Mesmo o desenvolvimento dos personagens, um elemento que sempre colocou Game of Thrones acima de outras fantasias televisivas ficou escanteado ao longo do episódio, exceto por poucas boas cenas como o ataque de pânico do Cão de Caça em meio ao combate, a conversa entre Tyrion e Sansa nas criptas relembrando seu casamento, ou as palavras reconfortantes de Bran para Theon nos momentos finais do cerco.
Seja como for, após mostrar desde a primeira cena da série o tamanho do perigo representado pelos Andarilhos Brancos e seus zumbis, vê-los despachados em apenas um episódio, com tão pouco prejuízo e sem nenhum relance de suas motivações foi, sim, um anticlímax. Depois de sete anos esperando o exército dos mortos cruzar a Muralha, os vimos serem detidos no primeiro reino onde chegaram de maneira completa e irremediável.

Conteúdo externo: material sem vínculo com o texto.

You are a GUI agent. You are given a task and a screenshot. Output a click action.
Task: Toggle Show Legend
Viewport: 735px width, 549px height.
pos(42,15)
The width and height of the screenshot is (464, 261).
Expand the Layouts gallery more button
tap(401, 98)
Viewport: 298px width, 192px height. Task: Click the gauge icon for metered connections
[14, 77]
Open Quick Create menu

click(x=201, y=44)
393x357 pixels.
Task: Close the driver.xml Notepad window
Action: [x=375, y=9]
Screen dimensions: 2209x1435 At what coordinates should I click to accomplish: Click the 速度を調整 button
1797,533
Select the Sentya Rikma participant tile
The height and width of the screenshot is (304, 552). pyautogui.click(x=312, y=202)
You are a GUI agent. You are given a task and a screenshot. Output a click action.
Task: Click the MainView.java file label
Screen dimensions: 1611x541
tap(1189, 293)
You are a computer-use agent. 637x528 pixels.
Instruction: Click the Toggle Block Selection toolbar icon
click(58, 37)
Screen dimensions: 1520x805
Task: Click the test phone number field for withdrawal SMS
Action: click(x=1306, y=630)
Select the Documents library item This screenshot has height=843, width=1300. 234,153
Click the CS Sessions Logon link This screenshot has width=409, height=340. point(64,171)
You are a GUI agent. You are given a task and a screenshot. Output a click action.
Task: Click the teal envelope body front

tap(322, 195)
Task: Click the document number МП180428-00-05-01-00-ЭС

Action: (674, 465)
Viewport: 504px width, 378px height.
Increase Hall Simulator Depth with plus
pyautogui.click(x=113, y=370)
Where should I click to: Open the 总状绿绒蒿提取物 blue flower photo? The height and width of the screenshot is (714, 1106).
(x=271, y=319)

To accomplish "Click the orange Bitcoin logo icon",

Agora, com três episódios por vir, parece que as grandes ameaças serão mesmo Cersei, Euron, Gregor Clegane e Qyburn, o que, de certa forma, parece apropriado em um programa que sempre deu tanta ênfase à humanidade de seus personagens, resta torcer para que após o desapontamento de The Long Night, Game of Thrones consiga tirar da cartola um desfecho mais voltado a seus personagens centrais, e menos a um espetáculo que mal conseguimos distinguir.
"-O que dizemos ao deus da morte?
-Não hoje."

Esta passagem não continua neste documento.